Für die Fähigkeit zum Töten
Von Arnold Schölzel
Die Wehrpflicht kommt. Das ist das Fazit einer Anhörung zum »Wehrdienst-Modernisierungsgesetz«, die am Montag im Verteidigungsausschuss des Bundestages in Berlin stattfand. Das Gesetz, auf dessen Grundlage zunächst alle Männer beginnend mit dem Jahrgang 2008 nach ihrer Bereitschaft zum freiwilligen Wehrdienst befragt werden, soll am 1. Januar 2026 in Kraft treten. Der von Bundesverteidigungsminister Boris Pistorius im Sommer ins Kabinett eingebrachte und dort verabschiedete Entwurf wurde Mitte Oktober in den Bundestag eingebracht. Politiker der CDU/CSU kritisierten ihn scharf.
Die Differenzen sind offenbar überwunden. Am Montag besuchte Pistorius jedenfalls das Heimatschutzregiment, also eine Einheit von Bundeswehrreservisten, in Münster und erklärte dort mit Blick auf die Koalitionspartner, er sei »sehr, sehr optimistisch, weil wir uns annähern«. In dem Gesetz solle es »Pflichtelemente« geben, falls sich nicht genügend Freiwillige fänden. Es gehe darum, »im Verteidigungsfall wirklich handlungsfähig sein zu können und wirklich zu wissen, wer ist denn überhaupt in der Lage, eingezogen zu werden«. Ähnlich wie Pistorius ging auch der Vorsitzende des Verteidigungsausschusses, Thomas Röwekamp (CDU), von einer Einigung in dieser Woche aus. Er sagte im ZDF-»Morgenmagazin«: »Wir haben schon viele Gemeinsamkeiten miteinander definiert. Jetzt geht’s noch um Detailfragen.« Es sei wichtig, dass die Koalition jetzt geschlossen in die weiteren parlamentarischen Beratungen gehe.

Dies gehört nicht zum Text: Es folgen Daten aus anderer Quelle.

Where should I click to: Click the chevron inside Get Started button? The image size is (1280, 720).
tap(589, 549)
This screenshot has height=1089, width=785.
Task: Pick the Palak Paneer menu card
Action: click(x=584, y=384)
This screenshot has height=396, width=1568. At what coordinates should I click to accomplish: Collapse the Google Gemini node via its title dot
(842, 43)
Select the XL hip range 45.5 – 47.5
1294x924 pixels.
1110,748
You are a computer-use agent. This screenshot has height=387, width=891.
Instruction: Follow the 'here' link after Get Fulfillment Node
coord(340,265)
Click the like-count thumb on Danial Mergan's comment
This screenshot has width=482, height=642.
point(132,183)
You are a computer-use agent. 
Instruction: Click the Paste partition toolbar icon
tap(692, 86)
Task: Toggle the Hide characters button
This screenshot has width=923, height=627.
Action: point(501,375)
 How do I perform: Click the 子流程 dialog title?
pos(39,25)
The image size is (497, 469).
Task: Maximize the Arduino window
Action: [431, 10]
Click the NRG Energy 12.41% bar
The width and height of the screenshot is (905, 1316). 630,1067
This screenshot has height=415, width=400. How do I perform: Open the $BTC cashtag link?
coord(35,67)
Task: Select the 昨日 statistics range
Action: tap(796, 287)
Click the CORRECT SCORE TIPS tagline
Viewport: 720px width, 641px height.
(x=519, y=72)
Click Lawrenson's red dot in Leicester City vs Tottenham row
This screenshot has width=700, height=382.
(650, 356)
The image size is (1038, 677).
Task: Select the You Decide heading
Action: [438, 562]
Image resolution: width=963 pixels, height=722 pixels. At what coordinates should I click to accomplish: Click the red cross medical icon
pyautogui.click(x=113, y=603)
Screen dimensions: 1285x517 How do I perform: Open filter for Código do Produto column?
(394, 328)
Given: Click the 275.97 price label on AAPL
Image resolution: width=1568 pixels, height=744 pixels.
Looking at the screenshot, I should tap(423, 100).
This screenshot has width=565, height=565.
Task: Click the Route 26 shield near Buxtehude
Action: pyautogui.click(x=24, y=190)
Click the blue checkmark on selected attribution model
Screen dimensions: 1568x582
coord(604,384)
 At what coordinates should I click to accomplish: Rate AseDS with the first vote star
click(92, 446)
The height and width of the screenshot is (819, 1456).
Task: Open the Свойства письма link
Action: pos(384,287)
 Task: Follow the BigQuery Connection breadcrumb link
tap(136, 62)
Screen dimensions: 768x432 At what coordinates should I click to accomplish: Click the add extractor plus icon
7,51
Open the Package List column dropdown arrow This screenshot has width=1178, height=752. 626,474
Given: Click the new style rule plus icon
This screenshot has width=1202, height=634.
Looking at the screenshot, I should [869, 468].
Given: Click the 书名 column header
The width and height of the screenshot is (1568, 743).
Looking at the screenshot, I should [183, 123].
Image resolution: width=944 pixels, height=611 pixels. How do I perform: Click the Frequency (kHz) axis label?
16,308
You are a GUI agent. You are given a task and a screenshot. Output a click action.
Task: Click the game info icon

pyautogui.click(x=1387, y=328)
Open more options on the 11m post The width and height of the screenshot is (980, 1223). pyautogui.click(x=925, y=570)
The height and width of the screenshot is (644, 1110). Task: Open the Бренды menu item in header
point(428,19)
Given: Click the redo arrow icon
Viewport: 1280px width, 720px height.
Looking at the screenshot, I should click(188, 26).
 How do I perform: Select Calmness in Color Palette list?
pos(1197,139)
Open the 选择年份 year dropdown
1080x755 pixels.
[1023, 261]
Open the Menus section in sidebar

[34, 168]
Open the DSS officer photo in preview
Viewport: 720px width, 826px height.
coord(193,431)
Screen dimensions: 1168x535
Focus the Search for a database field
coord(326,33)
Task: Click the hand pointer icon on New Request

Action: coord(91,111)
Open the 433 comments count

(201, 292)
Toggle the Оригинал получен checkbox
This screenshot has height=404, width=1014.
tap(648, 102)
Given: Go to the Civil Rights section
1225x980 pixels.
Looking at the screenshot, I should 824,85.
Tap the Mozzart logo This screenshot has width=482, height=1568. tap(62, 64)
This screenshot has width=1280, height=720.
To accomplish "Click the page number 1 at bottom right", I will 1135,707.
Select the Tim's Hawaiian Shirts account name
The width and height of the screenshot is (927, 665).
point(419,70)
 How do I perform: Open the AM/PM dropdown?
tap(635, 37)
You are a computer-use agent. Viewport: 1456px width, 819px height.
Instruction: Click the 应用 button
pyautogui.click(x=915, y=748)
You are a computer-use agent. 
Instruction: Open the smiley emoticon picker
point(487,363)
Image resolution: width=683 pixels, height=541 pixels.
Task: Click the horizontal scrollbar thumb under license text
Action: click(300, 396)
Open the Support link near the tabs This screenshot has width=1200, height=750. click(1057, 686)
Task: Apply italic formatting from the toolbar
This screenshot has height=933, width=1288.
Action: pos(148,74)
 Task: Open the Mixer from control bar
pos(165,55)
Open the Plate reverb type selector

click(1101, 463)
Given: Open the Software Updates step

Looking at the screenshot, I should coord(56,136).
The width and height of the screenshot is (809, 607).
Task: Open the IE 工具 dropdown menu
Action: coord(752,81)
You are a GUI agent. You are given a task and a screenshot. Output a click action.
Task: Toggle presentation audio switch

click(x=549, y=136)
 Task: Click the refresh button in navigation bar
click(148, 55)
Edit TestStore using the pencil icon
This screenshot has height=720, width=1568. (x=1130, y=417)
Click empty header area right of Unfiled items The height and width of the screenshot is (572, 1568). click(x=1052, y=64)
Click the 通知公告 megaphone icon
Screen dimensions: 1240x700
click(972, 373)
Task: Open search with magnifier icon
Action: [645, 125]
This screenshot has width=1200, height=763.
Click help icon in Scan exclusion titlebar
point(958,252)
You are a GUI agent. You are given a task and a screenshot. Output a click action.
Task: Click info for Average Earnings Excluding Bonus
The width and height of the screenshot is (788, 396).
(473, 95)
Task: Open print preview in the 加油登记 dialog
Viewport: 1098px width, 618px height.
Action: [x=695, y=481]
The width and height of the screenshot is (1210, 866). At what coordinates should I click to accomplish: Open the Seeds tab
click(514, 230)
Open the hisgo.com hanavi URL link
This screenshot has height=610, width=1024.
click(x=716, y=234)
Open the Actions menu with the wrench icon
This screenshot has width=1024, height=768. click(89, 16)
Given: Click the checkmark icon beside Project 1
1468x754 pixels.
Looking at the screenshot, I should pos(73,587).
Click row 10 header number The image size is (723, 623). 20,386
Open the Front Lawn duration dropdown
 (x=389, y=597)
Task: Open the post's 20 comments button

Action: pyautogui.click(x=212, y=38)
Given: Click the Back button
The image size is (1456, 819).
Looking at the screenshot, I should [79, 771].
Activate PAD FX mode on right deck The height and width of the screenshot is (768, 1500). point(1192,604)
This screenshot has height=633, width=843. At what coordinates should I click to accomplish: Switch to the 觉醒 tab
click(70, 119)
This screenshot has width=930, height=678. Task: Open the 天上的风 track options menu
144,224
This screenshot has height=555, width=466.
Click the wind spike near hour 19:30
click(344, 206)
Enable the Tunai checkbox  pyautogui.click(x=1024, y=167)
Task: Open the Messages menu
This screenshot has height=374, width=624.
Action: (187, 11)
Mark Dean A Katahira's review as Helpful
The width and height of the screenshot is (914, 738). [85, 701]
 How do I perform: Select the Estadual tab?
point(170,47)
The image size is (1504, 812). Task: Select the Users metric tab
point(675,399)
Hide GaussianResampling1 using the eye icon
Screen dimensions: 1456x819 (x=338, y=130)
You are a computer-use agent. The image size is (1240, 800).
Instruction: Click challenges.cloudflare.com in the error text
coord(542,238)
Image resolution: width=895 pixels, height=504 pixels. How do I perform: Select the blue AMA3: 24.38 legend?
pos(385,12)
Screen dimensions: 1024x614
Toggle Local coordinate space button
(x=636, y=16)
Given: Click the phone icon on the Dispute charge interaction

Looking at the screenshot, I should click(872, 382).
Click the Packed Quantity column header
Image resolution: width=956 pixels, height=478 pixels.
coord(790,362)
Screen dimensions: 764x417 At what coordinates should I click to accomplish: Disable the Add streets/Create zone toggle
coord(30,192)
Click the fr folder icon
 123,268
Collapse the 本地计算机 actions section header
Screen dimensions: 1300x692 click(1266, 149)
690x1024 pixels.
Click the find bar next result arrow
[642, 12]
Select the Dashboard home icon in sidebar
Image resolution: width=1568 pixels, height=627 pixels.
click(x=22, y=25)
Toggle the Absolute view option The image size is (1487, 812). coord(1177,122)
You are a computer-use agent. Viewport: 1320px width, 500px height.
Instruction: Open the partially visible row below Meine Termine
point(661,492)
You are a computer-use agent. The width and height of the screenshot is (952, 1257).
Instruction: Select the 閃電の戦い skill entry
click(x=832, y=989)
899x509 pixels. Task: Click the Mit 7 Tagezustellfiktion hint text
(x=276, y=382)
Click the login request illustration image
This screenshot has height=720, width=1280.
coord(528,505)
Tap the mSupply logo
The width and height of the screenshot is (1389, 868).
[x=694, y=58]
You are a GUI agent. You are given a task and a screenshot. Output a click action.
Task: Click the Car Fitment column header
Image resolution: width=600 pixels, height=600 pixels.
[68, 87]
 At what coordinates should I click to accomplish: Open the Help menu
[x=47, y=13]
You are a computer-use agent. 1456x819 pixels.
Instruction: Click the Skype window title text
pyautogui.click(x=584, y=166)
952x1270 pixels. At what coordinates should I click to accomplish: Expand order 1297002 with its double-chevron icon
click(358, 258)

Dem steht nach der Anhörung im Verteidigungsausschuss nichts entgegen. Sie verlief routinemäßig unter allgemeiner Berufung der meisten Abgeordneten und befragten Gäste auf die angeblich akute Bedrohung durch Russland. Verhaltene Kritik am Gesetzesverfahren übten allein der Generalsekretär der Bundesschülerkonferenz, Quentin Gärtner, sowie Daniela Broda vom Deutschen Bundesjugendring. Gärtner nannte es einen »signifikanten Fehler«, dass die junge Generation in die Gesetzesberatung nicht einbezogen wurde. Er bezeichnete die Lage in den Schulen der Bundesrepublik als »absolute Katastrophe« und forderte Investitionen in die Bildung, um »resiliente Menschen« zu schaffen. Broda erklärte, junge Menschen tauchten in dem Gesetz lediglich als »naheliegende Ressource« auf. Es fehle eine umfassende Information Jugendlicher nicht nur übers Militär. Sicherheit gebe es nicht ohne Freiheit und Mitbestimmung.
Die anderen Fachleute, darunter der Militärhistoriker Sönke Neitzel sowie der General a. D. und AfD-Politiker Joachim Wundrak, kritisierten vor allem das angesichts der angeblichen Bedrohung aus ihrer Sicht zu langsame Tempo des Bundeswehr-»Aufwuchses«. Neitzel plädierte für eine »Auswahlwehrpflicht« nach skandinavischem Vorbild und beklagte die Schwäche der Armee: Sie habe nicht einmal genug Besatzung für sechs U-Boote. Er fragte: »Was tun wir, wenn in zwei Jahren ein Krieg ausbricht und die Bundeswehr nicht kämpfen kann?« Wundrak nannte die Aussetzung der Wehrpflicht im Jahr 2011 einen »strategischen Fehler«, sie müsse wieder her. Das jetzt geplante Ziel von 260.000 Soldaten entspreche nur 0,36 Prozent der deutschen Bevölkerung – das sei »mäßig«. Der AfD-Abgeordnete und Oberst a. D. Rüdiger Lucassen brachte schließlich die nötige moralische Stählung in die Veranstaltung und erkundigte sich, welche Rolle unter jungen Leuten die Frage spiele, »Volk und Vaterland mit der Waffe in der Hand zu verteidigen« sowie die »Fähigkeit zum Töten« zu erwerben. Die AfD sagt, was Pistorius, Neitzel, Röwekamp usw. meinen.